22 aprile 2020
EMERGENZA SOCIALE A MILANO
Sono volontari e cittadini a tenere “in piedi” la città: è giusto?
22 aprile 2020
Sono volontari e cittadini a tenere “in piedi” la città: è giusto?
Abbiamo tutti vissuto, e stiamo ancora vivendo, momenti molto difficili, sia come individui, singoli e nel nucleo familiare, sia come professionisti, sia come cittadini. La nostra vita “di tutti giorni” è stata certamente sconvolta, mutate le abitudini, le esigenze e, con esse, i pensieri e le azioni quotidiane.
Si parla molto, in queste settimane, del ruolo fondamentale che ha avuto e sta avendo il personale sanitario, medici e infermieri, vero avamposto di progresso e di cura per la nostra società. Attori insostituibili di quella che è una vera e propria “emergenza sanitaria” che chissà per quanto tempo e con quali passaggi dovremo affrontare.
Ma, a parere di chi scrive, oltre a questa urgenza che ha condizionato le nostre ultime settimane, un’altra emergenza dovrà essere affrontata, in tempi molto stretti, pena ulteriori danni alle persone e alla nostra comunità. È l’emergenza sociale, in particolare in una grande città come Milano.
Ci sono migliaia di nuclei familiari, spesso con figli minori che sono chiusi da settimane in abitazioni sovente inidonee per una convivenza pacifica. Ci sono migliaia di genitori che, oltre alla cura quotidiana dei figli ed alla gestione domestica, sono da settimane senza lavoro, magari senza corrispettivo economico, con grandi preoccupazioni per il futuro proprio e della famiglia. Ci sono migliaia di anziani, spesso soli, magari autonomi economicamente con la propria pensione, ma impossibilitati a coltivare una semplice vita relazionale e con difficoltà nell’approvvigionamento quotidiano. Insomma, ci sono migliaia di problemi: non solo di emergenza sanitaria, ma di convivenza sociale.
Il Comune di Milano, lo sappiamo bene, ha un’indubbia tradizione di impulso ai servizi sociali pubblici, da decenni. Tuttavia, è anche storia nota che, soprattutto negli ultimi anni, le risorse destinate ai servizi sociali, in particolare quelli dislocati sul territorio, sono state drasticamente ridotte, con conseguenti forti disservizi nel funzionamento delle strutture. Occorrerà rivedere questa politica e sarà gioco forza ritenere le risorse ai servizi sociali una vera e propria priorità.
Milano ha una lunga storia di impegno civico solidaristico e, negli ultimi anni, il variegato mondo dell’associazionismo, sia laico sia religioso, ha sopperito in modo considerevole alle mancanze del pubblico. Basti pensare, senza fare nomi specifici che sarebbero ingiusti in quanto le realtà sono davvero moltissime, alla Caritas cittadina che, da anni, si fa carico di innumerevoli forme di povertà, materiale e non solo, con una organizzazione capillare e molto complessa. Anche in questi giorni di emergenza sanitaria Caritas si sta occupando, non senza difficoltà, di mantenere in funzione, pur con tutte le precauzioni, luoghi di consegna di cibo e di indumenti.

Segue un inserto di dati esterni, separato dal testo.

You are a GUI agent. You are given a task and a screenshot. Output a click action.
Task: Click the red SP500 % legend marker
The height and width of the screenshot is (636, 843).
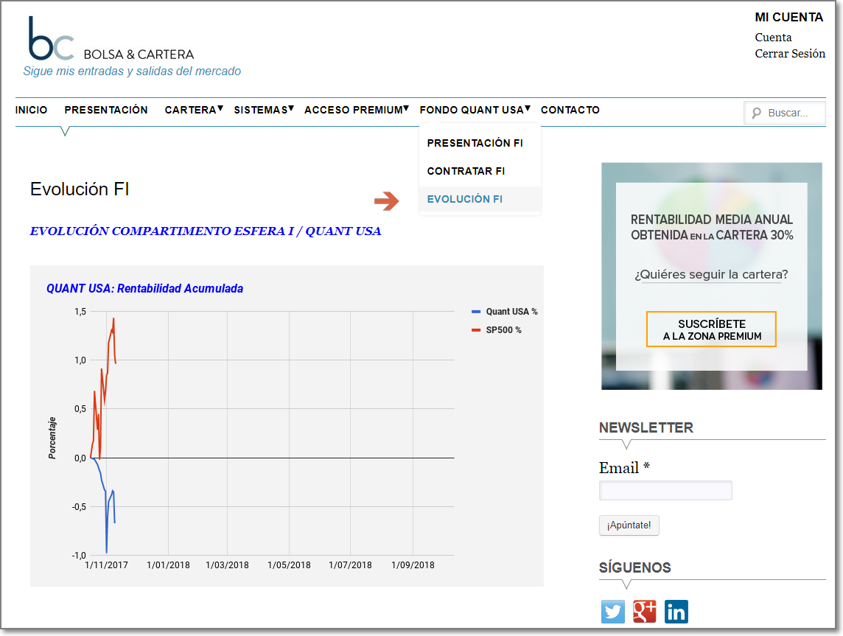[476, 330]
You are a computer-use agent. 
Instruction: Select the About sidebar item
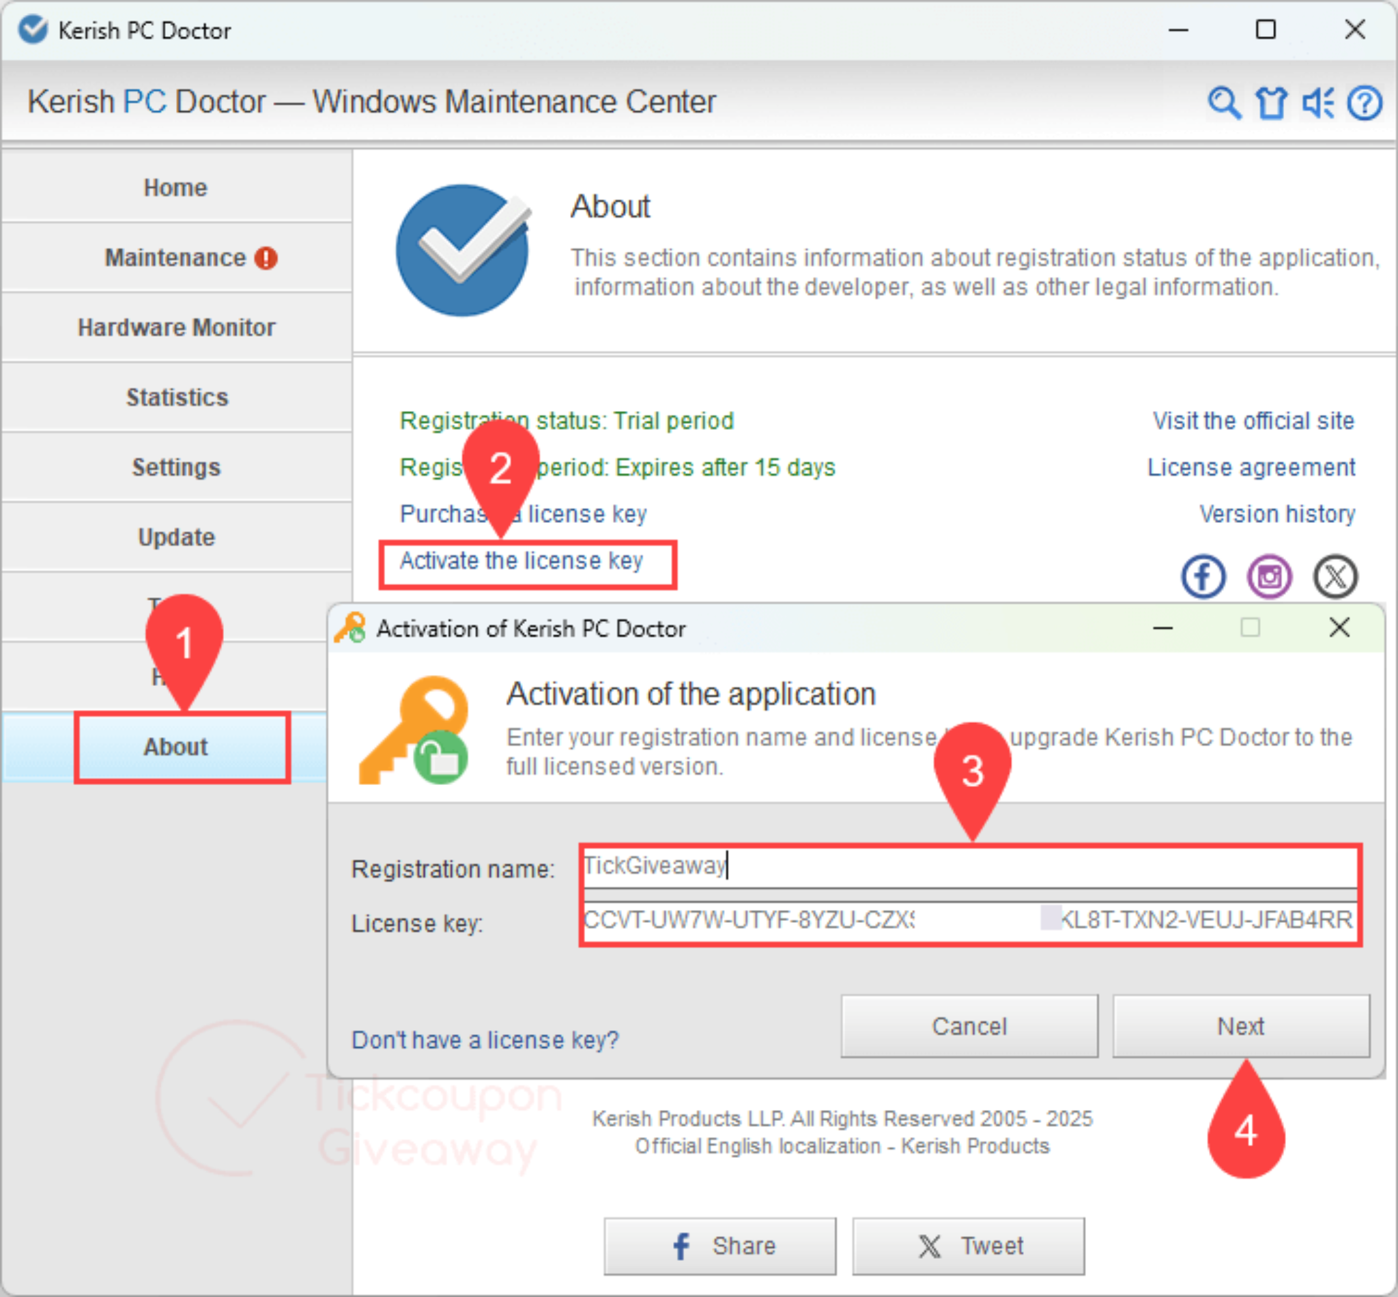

È bello, però, sapere che, a fianco di queste realtà che possiamo chiamare “istituzionali”, vi sono centinaia di associazioni, spesso piccole e legate a particolari quartieri o zone della città, che si fanno carico delle esigenze dei più fragili e bisognosi. Si è letto, proprio in questi giorni, di associazioni di quartiere che portano il cibo a domicilio ad anziani e persone malate, altre che si occupano di reperire strumenti informatici per i ragazzi che seguono la scuola a distanza, altre ancora che mettono a disposizione, attraverso volontari, momenti telefonici di compagnia e condivisione. Bellissimi esempi di una Milano che, anche in giorni complessi e chiusi in casa, “si dà da fare”.
Tuttavia, proprio per la straordinarietà di questo momento emergenziale e per la sua lunga durata nel tempo, non ci si può affidare esclusivamente alla buona volontà dei singoli e delle associazioni. Servono competenze specifiche, organizzazione e risorse.
Il Comune, quindi, a maggior ragione in una realtà complessa come la nostra metropoli, dovrà implementare l’organizzazione dei servizi sociali sul territorio, dando impulso alle strutture, nel caso assumendo nuovi professionisti e stanziando fondi. Ne va del benessere di tanti cittadini e, conseguentemente, dell’equilibrio della città. Solo così, come diceva il cardinale Tettamanzi, a lungo arcivescovo della città, “i diritti dei deboli non saranno diritti deboli”.